→ Prompt: Write out again every line from the beginning of the items up to and including the line containing "Name (51, 847)", requests and all. Multiply each answer coordinate by 2.1 and round to whole numbers, with halves going up; leave every other number as it is.

→ Records for processing:

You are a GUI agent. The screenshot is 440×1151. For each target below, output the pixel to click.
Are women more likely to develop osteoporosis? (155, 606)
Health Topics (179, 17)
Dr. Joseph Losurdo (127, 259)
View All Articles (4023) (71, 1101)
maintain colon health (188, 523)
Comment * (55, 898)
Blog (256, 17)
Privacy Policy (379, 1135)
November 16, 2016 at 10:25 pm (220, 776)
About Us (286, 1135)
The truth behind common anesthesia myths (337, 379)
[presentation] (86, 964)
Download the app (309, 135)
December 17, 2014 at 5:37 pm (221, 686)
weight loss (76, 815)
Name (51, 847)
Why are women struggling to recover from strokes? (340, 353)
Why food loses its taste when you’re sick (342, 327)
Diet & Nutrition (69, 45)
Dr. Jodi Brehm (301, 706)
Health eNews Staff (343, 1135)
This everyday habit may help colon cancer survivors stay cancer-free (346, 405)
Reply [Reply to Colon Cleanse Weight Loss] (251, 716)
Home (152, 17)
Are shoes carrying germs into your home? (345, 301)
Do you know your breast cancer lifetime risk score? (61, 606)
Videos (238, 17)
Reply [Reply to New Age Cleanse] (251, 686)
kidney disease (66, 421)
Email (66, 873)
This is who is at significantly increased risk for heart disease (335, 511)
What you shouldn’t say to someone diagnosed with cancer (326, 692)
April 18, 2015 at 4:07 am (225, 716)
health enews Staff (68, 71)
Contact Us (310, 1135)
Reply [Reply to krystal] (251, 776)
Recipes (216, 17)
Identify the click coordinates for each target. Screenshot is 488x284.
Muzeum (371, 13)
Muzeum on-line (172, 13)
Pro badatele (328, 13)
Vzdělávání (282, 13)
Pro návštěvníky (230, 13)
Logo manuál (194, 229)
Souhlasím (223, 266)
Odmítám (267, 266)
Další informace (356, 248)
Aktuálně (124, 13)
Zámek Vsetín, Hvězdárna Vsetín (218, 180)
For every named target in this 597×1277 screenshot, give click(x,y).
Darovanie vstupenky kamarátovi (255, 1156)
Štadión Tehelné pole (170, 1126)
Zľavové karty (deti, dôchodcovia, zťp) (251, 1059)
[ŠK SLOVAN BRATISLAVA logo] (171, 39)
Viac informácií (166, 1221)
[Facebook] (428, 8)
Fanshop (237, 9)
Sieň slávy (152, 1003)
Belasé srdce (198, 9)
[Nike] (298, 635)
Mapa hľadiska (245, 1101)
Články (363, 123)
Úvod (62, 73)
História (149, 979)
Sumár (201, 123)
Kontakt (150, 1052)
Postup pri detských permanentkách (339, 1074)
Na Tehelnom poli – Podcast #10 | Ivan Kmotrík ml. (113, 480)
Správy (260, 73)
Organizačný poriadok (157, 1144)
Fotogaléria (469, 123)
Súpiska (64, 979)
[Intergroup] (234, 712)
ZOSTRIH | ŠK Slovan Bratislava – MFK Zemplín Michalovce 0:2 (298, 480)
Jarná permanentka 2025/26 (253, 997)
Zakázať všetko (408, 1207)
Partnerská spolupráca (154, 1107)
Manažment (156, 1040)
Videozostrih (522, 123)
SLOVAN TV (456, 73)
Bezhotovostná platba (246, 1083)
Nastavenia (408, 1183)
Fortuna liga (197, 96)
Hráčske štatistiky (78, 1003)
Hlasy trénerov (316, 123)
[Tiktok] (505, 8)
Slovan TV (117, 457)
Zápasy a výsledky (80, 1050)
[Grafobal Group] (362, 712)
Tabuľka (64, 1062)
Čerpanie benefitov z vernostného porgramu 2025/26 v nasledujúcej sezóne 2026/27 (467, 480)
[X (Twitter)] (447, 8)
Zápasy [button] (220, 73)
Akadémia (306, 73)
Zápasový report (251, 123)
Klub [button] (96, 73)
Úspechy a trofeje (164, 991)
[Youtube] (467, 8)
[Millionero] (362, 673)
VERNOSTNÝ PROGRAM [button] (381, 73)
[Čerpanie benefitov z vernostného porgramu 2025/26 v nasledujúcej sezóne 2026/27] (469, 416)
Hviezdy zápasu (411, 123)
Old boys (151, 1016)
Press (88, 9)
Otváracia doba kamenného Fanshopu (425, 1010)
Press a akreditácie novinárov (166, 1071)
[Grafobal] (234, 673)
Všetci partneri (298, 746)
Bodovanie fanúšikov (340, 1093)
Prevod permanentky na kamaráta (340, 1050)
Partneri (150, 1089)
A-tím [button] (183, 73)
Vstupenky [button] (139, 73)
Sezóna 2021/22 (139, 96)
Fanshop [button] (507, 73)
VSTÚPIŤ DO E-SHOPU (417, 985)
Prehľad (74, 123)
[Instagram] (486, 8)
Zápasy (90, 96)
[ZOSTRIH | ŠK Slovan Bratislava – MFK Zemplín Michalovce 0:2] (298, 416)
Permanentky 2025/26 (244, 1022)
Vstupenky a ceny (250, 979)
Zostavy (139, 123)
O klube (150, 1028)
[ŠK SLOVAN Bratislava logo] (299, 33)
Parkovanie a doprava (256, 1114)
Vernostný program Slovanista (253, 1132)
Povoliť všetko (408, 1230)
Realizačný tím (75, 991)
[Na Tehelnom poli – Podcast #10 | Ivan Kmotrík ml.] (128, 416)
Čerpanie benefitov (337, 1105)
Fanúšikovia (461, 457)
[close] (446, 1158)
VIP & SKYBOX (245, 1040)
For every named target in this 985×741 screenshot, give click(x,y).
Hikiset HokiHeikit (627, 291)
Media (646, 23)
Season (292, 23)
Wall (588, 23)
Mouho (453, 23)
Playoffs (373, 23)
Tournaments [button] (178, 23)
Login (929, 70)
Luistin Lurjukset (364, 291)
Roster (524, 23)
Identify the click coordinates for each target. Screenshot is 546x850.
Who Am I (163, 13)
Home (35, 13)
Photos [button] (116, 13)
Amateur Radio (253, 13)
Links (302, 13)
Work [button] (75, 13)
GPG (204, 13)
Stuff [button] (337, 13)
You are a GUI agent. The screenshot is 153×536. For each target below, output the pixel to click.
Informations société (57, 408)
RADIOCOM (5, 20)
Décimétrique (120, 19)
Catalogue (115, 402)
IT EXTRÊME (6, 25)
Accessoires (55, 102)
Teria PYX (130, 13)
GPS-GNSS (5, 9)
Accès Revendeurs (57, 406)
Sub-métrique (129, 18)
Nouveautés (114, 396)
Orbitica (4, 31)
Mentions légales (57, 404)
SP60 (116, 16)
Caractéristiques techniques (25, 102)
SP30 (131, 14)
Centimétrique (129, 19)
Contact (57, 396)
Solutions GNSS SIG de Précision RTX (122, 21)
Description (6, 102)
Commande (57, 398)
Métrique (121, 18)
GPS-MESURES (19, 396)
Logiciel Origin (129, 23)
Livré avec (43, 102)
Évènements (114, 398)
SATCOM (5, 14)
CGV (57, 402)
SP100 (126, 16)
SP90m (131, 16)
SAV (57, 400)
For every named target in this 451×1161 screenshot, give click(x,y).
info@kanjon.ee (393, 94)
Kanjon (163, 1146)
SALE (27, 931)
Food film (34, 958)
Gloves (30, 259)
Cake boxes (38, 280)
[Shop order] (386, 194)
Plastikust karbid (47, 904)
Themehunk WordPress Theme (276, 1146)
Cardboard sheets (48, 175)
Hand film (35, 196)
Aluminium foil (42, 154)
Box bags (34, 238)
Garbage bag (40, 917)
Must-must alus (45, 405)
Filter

→ Response for this exercise:
You are a GUI agent. The screenshot is 440×1151. For each target below, output the pixel to click.
Are women more likely to develop osteoporosis? (326, 1273)
Health Topics (376, 36)
Dr. Joseph Losurdo (267, 544)
View All Articles (4023) (149, 2312)
maintain colon health (395, 1098)
Comment * (116, 1886)
Blog (538, 36)
Privacy Policy (796, 2384)
November 16, 2016 at 10:25 pm (462, 1630)
About Us (601, 2384)
The truth behind common anesthesia myths (708, 796)
[presentation] (181, 2024)
Download the app (649, 284)
December 17, 2014 at 5:37 pm (464, 1441)
weight loss (160, 1712)
Name (107, 1779)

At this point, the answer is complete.